Below I recap a summary from the BoF Data Ecosystem discussion during JuliaCon2023 (for sure, it is probably opinionated, so feel free to comment to add your thoughts).
I recap things I took out as most important to work on from this discussion (and other related discussions I had during the conference).
Four major areas were discussed:
- It would be great to have robust distributed tabular data processing. It becomes increasingly important as the ability to work with out-of-core is a must for many users. DTables.jl is a good candidate, but it needs polishing. Contributions/friendly user tests are welcome.
- A coupled topic is a flexible and easy way to read/store distributed data (especially from the cloud). @quinnj mentioned CloudStore.jl as a package to fill this gap.

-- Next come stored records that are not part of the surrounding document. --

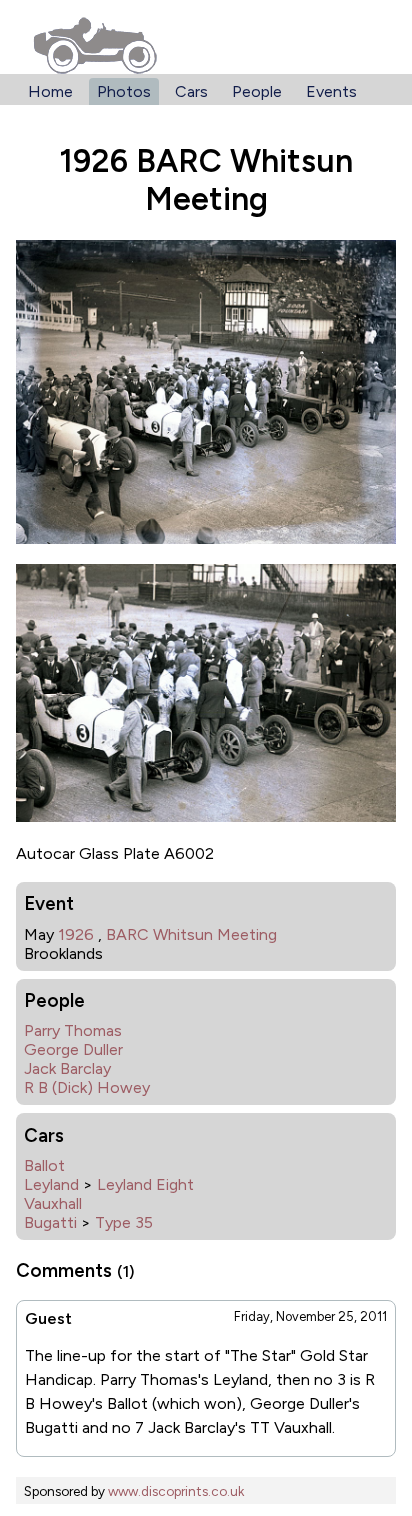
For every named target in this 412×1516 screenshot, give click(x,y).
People (257, 91)
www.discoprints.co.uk (176, 1491)
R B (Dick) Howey (87, 1087)
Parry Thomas (73, 1030)
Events (331, 91)
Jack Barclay (67, 1068)
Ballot (44, 1165)
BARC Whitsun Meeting (191, 934)
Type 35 (124, 1222)
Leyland (51, 1184)
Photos (124, 91)
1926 (76, 934)
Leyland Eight (145, 1184)
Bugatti (50, 1222)
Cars (191, 91)
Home (50, 91)
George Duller (73, 1049)
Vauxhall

- Decoupling the “DataFrames.jl query language” from the
DataFrame
object would be good. In this way, other tabular data formats could use the same interface. This would also make the meta-packages (DataFramesMeta.jl, DataFrameMacros.jl, Tidier.jl) work automatically with different backends. @krynju has gone through this process for DTables.jl, which was doable and not very hard (though not all operations are supported; this is expected, though, as different data storage formats might impose additional constraints on allowed operations in comparison to fully-flexible DataFrames.jl). In general, it does not have to be strictly this language but some other transformation specification language (that, in particular, would allow lazy query processing). Also, it would be good to have a two-way translator between such a language and SQL. - It would be good to have Polars.jl bindings + ensure that DuckDB.jl bindings are stable and maintained (this was not discussed much during the meeting, but I had such discussions separately). I agree with this opinion. These two technologies will continue to improve in the future, and many potential users will want to keep using them when switching to Julia from e.g. Python.